Guide · Resilience

MCP server circuit breaker

Without a circuit breaker, a broken external dependency causes every MCP tool call that touches it to fail slowly: the tool waits for the full timeout (often 5–30 seconds) before returning an error. Concurrent sessions pile up holding connections, and the MCP server starts failing for reasons that have nothing to do with its own health. A circuit breaker short-circuits this cascade: after enough consecutive failures from a dependency, it opens and all subsequent calls fail immediately — no wait, no timeout, no pile-up. The circuit tries to close again after a configured recovery window. This turns a slow cascade failure into a fast, contained, and self-healing one.

TL;DR

Wrap each external dependency (database, external API, cache) in its own circuit breaker. One breaker per dependency enables bulkhead isolation — a broken external API opens that breaker without affecting tools that only use the database. Use Opossum for Node.js: it handles the CLOSED → OPEN → HALF_OPEN state machine, exposes events for metrics, and supports synchronous fallback functions. Return isError: true from the fallback with a clear reason like "search_api circuit open — try again in 30 seconds". Expose circuit state in a health_check tool so AliveMCP's probe can see dependency health, not just that the server is accepting connections.

The three-state model

Every circuit breaker cycles through three states:

StateBehaviourTransition
CLOSEDNormal operation — calls pass through to the dependency→ OPEN after errorThresholdPercentage failures in the rolling window
OPENFailing fast — all calls immediately invoke the fallback→ HALF_OPEN after resetTimeout ms
HALF_OPENTesting recovery — one probe call passes through→ CLOSED on success; → OPEN on failure

The HALF_OPEN state is what makes the pattern self-healing: the breaker does not stay open forever. After the reset timeout, it lets one call through to check whether the dependency has recovered. A successful probe closes the circuit; a failure restarts the open timer.
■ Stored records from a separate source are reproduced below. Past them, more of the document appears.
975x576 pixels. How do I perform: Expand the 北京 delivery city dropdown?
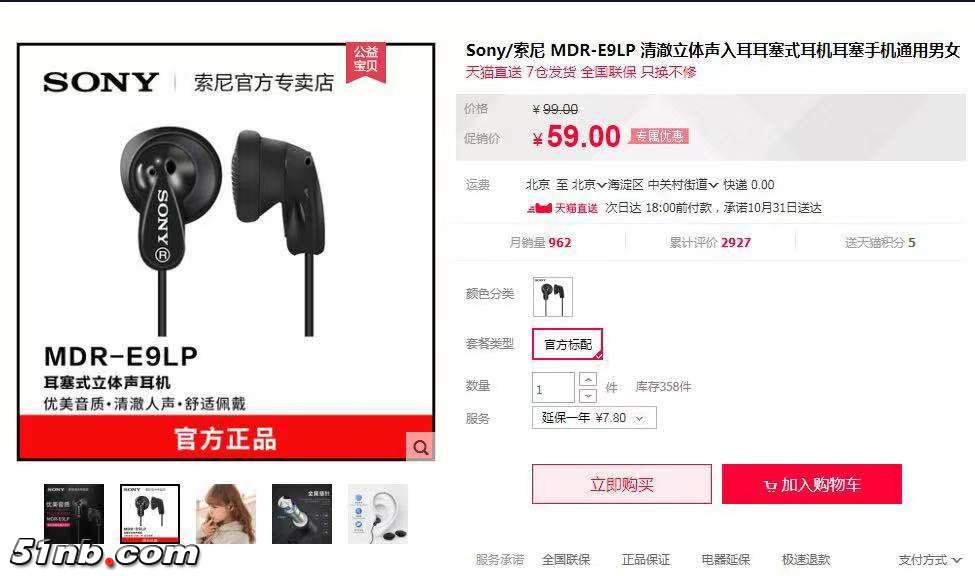pyautogui.click(x=589, y=185)
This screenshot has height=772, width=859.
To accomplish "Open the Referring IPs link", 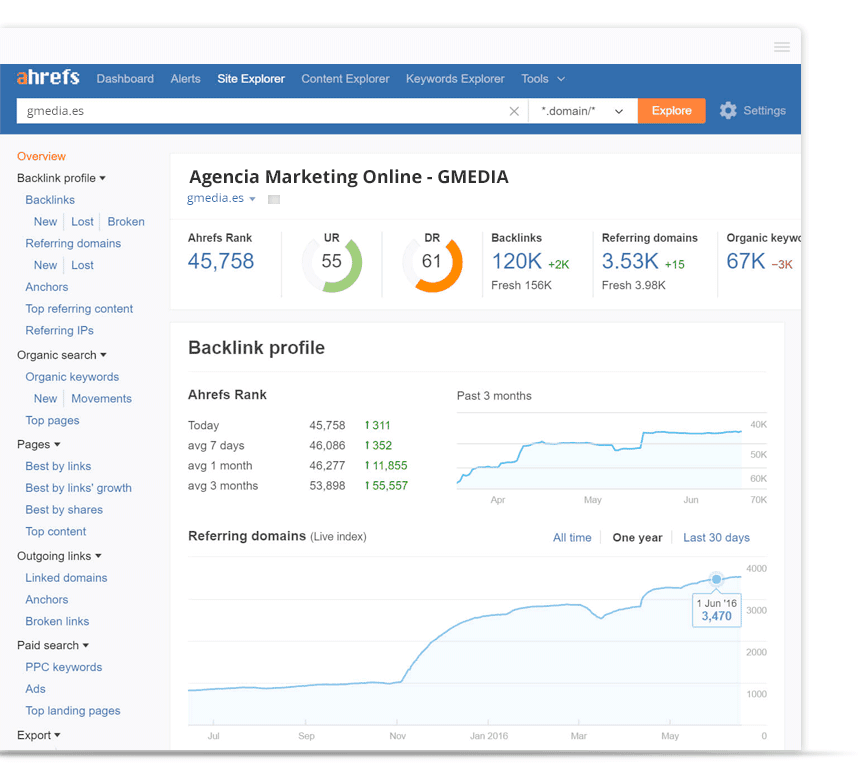I will (x=59, y=330).
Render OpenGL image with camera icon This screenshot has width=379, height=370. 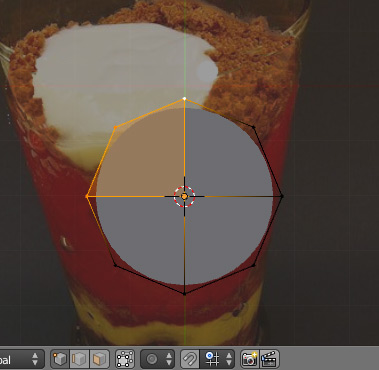250,359
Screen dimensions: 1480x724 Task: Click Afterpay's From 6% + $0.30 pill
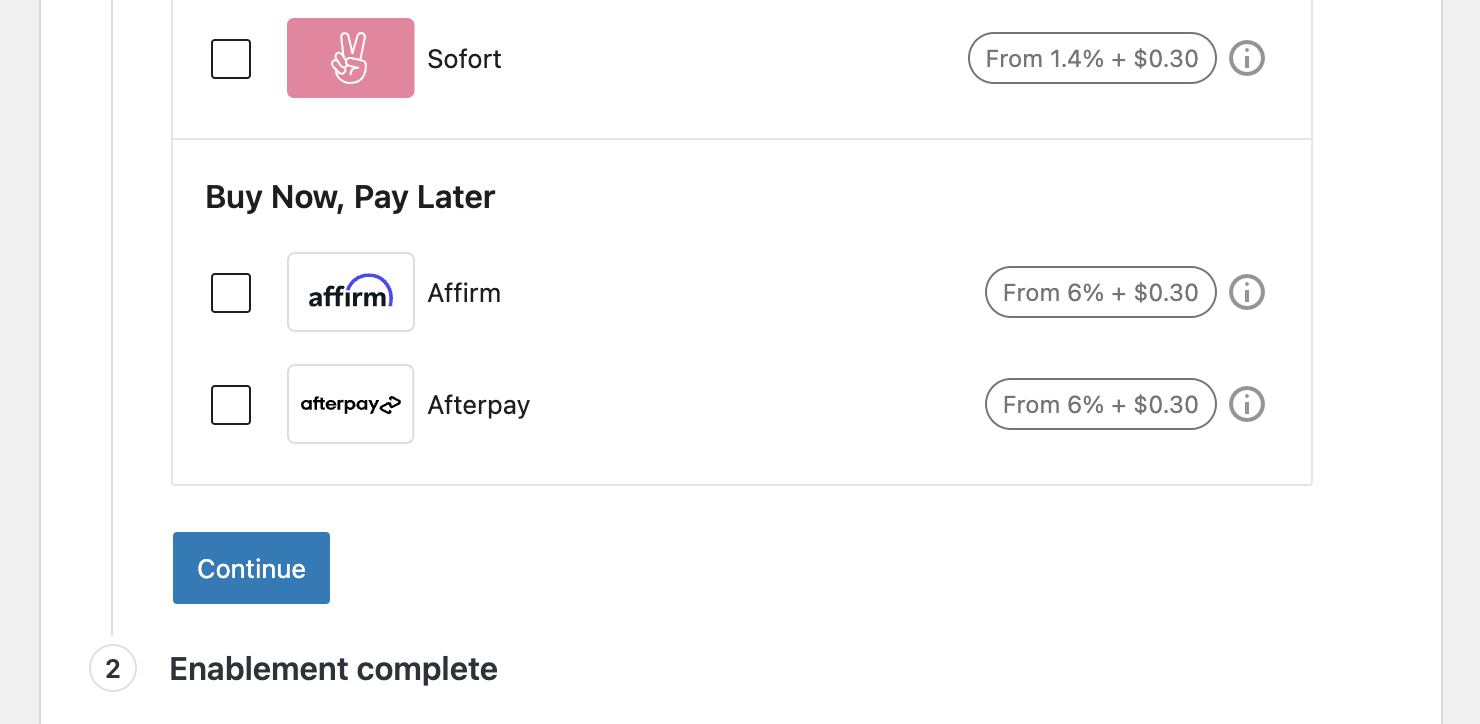click(x=1100, y=405)
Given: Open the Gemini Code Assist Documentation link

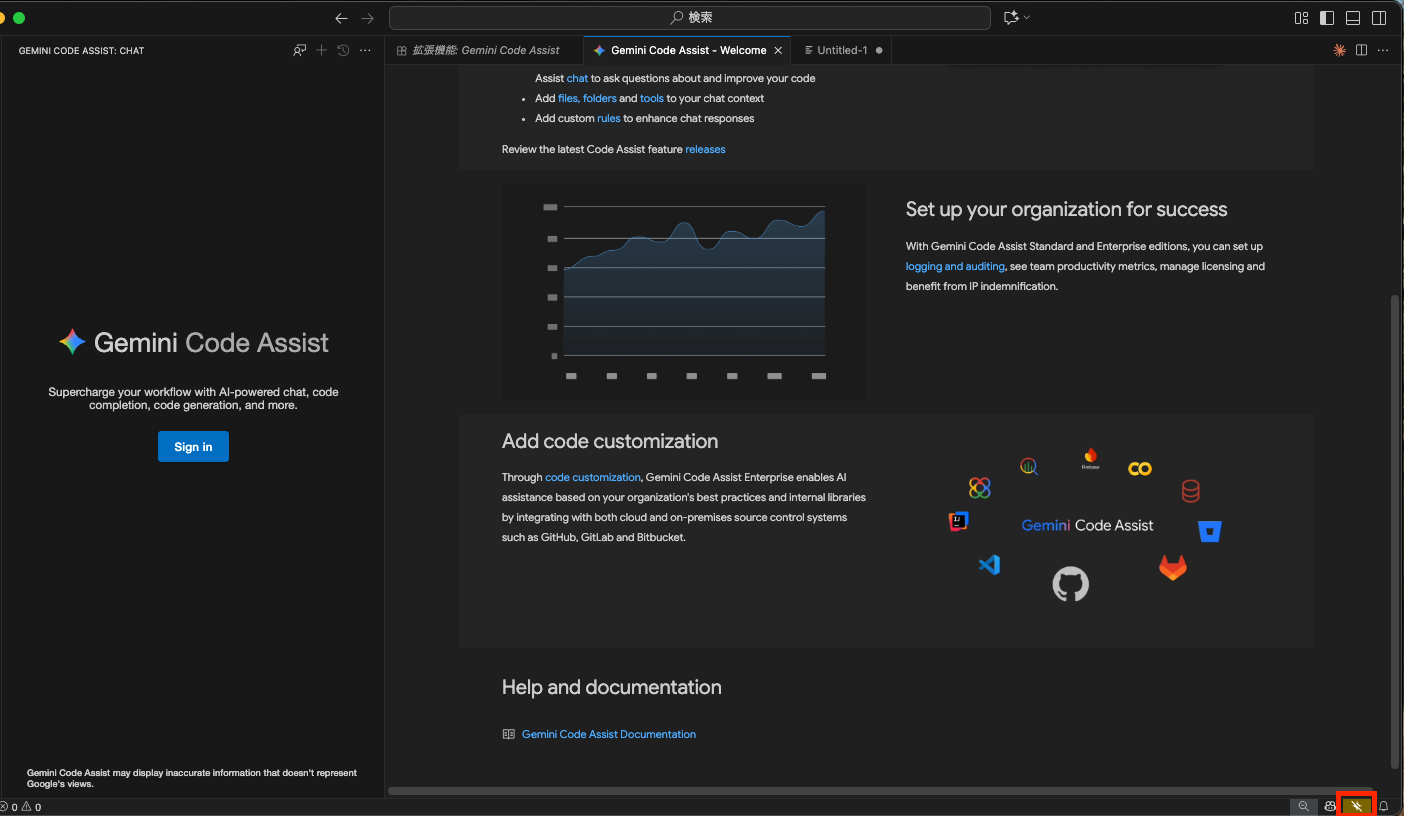Looking at the screenshot, I should [608, 734].
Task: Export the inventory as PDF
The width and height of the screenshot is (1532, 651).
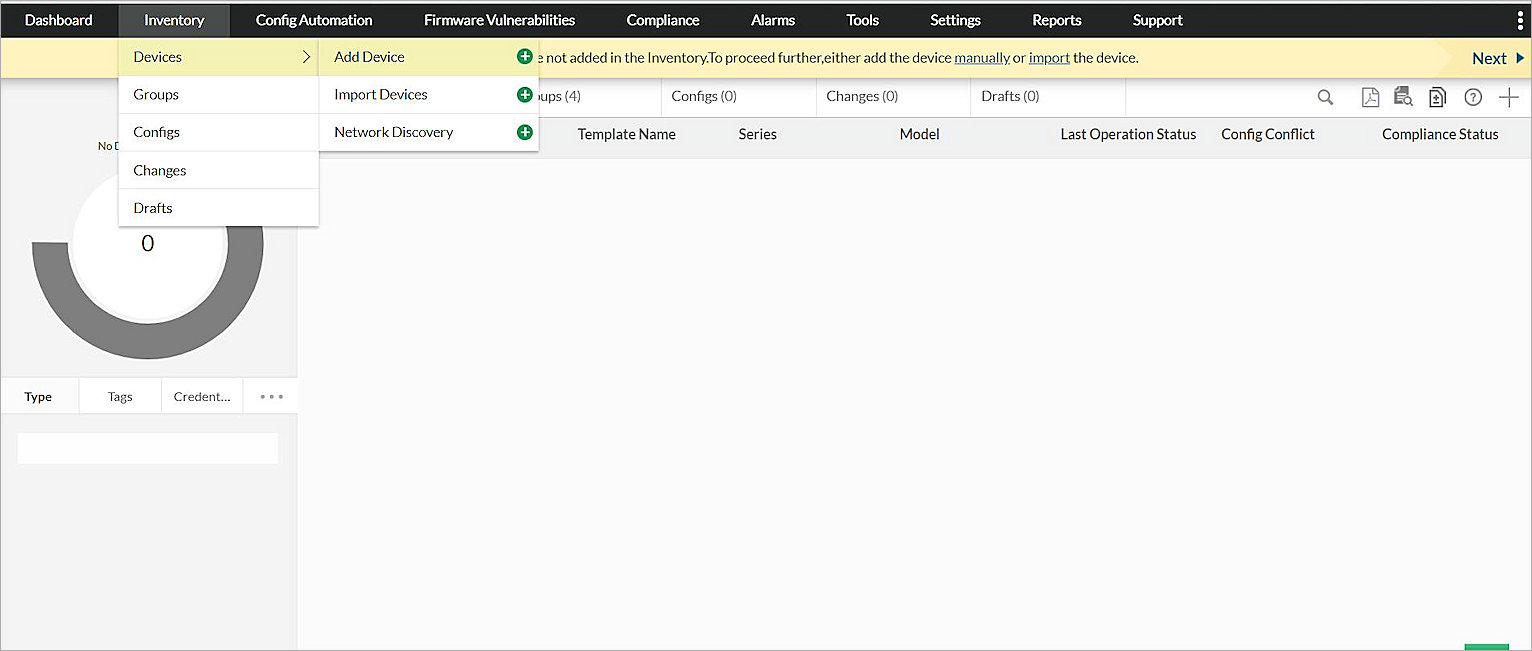Action: tap(1370, 97)
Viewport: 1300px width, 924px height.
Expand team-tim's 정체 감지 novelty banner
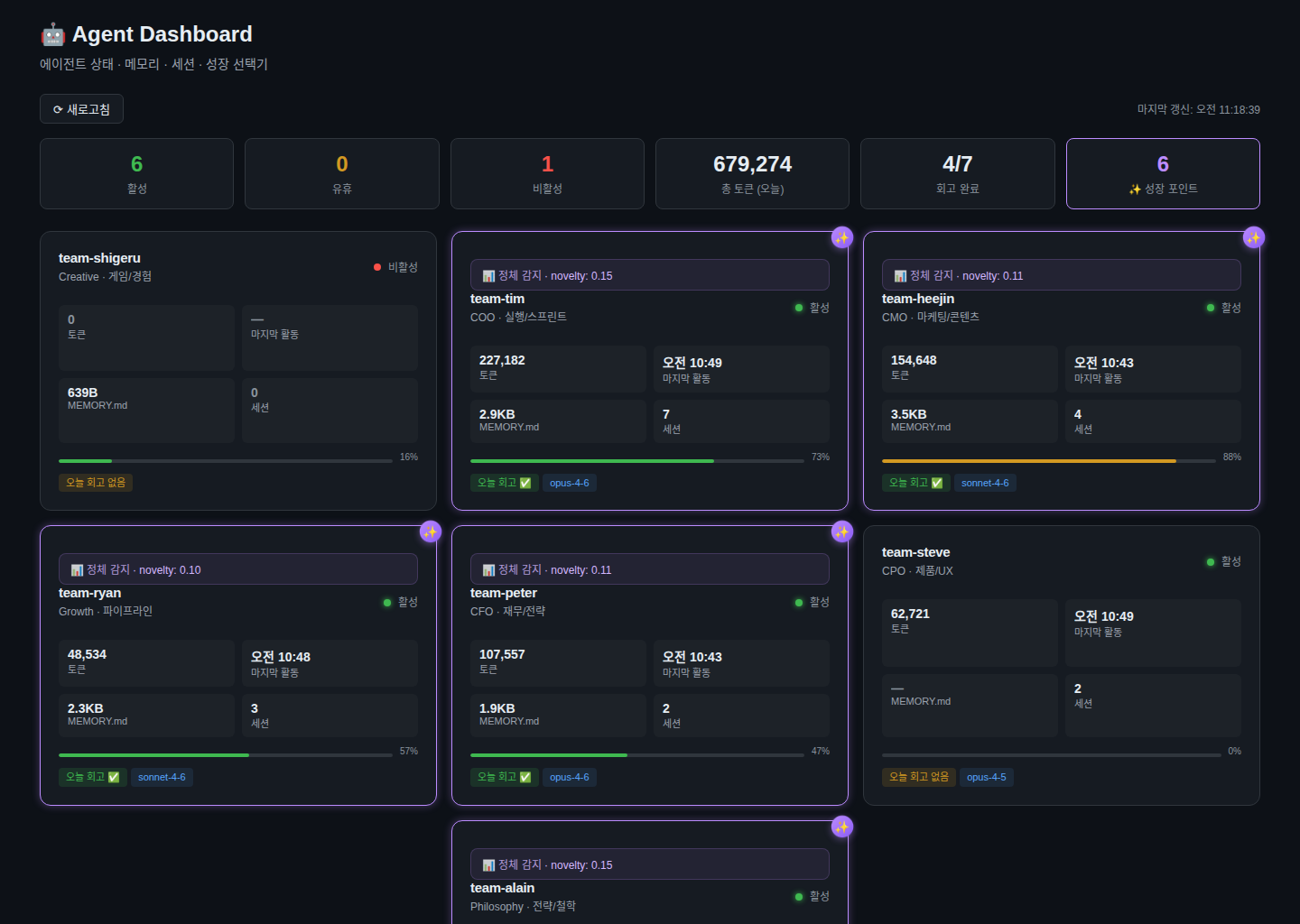[649, 275]
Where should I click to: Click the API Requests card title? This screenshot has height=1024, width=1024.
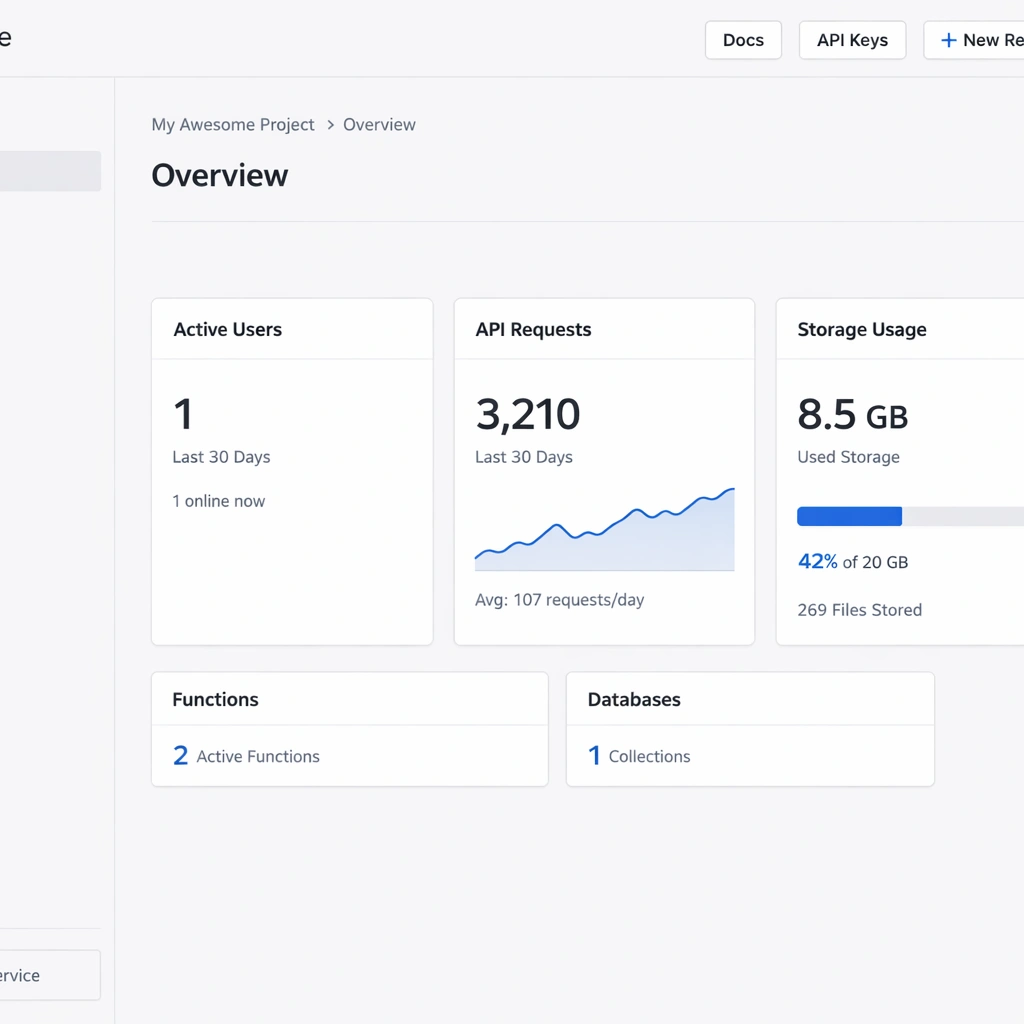point(533,330)
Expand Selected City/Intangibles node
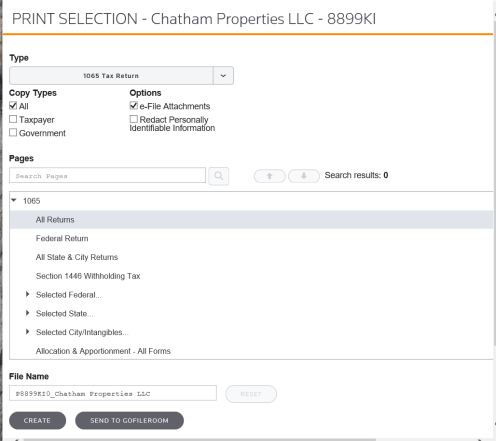496x441 pixels. click(28, 332)
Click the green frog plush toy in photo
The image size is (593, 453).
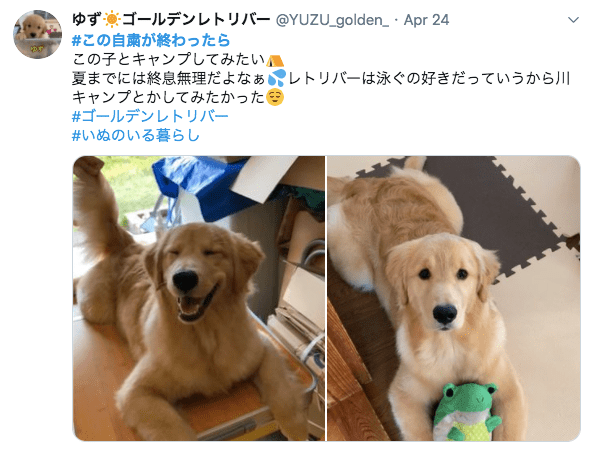pyautogui.click(x=467, y=412)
Circuit breaker per dependency with Opossum

Create one breaker per external dependency in createDeps(). Opossum wraps an async function and returns a CircuitBreaker object that intercepts calls based on the failure rate:

// deps.ts — circuit breakers created alongside their dependencies
import CircuitBreaker from 'opossum';

interface Breakers {
  searchApi: CircuitBreaker;
  notificationApi: CircuitBreaker;
}

async function callSearchApi(query: string): Promise<SearchResult[]> {
  const res = await fetch(`https://search.internal/v2/search?q=${encodeURIComponent(query)}`, {
    signal: AbortSignal.timeout(5000),
  });
  if (!res.ok) throw new Error(`Search API ${res.status}`);
  return res.json();
}

export function createBreakers(): Breakers {
  const breakerOptions = {
    errorThresholdPercentage: 50, // open after 50% failures in 10-call rolling window
    timeout: 5000,                // consider the call failed if it hasn't returned in 5s
    resetTimeout: 30000,          // try half-open after 30s
    volumeThreshold: 5,           // need at least 5 calls before evaluating error rate
  };

  const searchApi = new CircuitBreaker(callSearchApi, {
    ...breakerOptions,
    name: 'search-api',
  });

  const notificationApi = new CircuitBreaker(callNotificationApi, {
    ...breakerOptions,
    name: 'notification-api',
    resetTimeout: 60000, // notification API recovers more slowly — wait longer
  });

  // Log state transitions for observability
  for (const breaker of [searchApi, notificationApi]) {
    breaker.on('open',     () => console.warn({ event: 'circuit_open',     name: breaker.name }));
    breaker.on('halfOpen', () => console.info({ event: 'circuit_half_open', name: breaker.name }));
    breaker.on('close',    () => console.info({ event: 'circuit_closed',    name: breaker.name }));
  }

  return { searchApi, notificationApi };
}
// In createDeps():
export async function createDeps(): Promise<Deps> {
  const config = parseConfig();
  const db = new Pool({ connectionString: config.DATABASE_URL });
  await db.query('SELECT 1');
  const breakers = createBreakers();
  return { config, db, breakers, logger };
}

Using circuit breakers in tool handlers

Call through the breaker instead of calling the dependency directly. Provide a fallback that returns a meaningful isError: true response — do not let the open-circuit exception propagate as an unhandled error:

server.tool(
  'search_documents',
  'Search documents across the knowledge base',
  { query: z.string().min(1) },
  async (args) => {
    // The breaker's fallback function fires when circuit is OPEN
    // Opossum calls the fallback synchronously, before any timeout
    const fallback = () => ({
      isError: true as const,
      content: [{
        type: 'text' as const,
        text: JSON.stringify({
          error: 'search_unavailable',
          message: 'Search service is temporarily unavailable — try again in about 30 seconds.',
          circuit: 'open',
        }),
      }],
    });

    try {
      // breaker.fire() either calls callSearchApi or calls the fallback
      const results = await deps.breakers.searchApi.fire(args.query);
      return {
        content: [{ type: 'text', text: JSON.stringify(results) }],
      };
    } catch (err: any) {
      // If callSearchApi throws and the fallback isn't set, catch here
      // With fallback registered on the breaker via .fallback(fn), this block
      // only handles errors the fallback itself throws
      return {
        isError: true,
        content: [{ type: 'text', text: `Search error: ${err.message}` }],
      };
    }
  }
);

// Register fallback on the breaker (alternative to inline try/catch):
deps.breakers.searchApi.fallback(() => ({
  isError: true,
  content: [{ type: 'text', text: 'Search temporarily unavailable.' }],
}));

The fallback-on-the-breaker pattern is cleaner for multiple tools sharing the same breaker: register the fallback once on the breaker object in createDeps(), and every tool that fires through the breaker gets the same fallback when the circuit is open.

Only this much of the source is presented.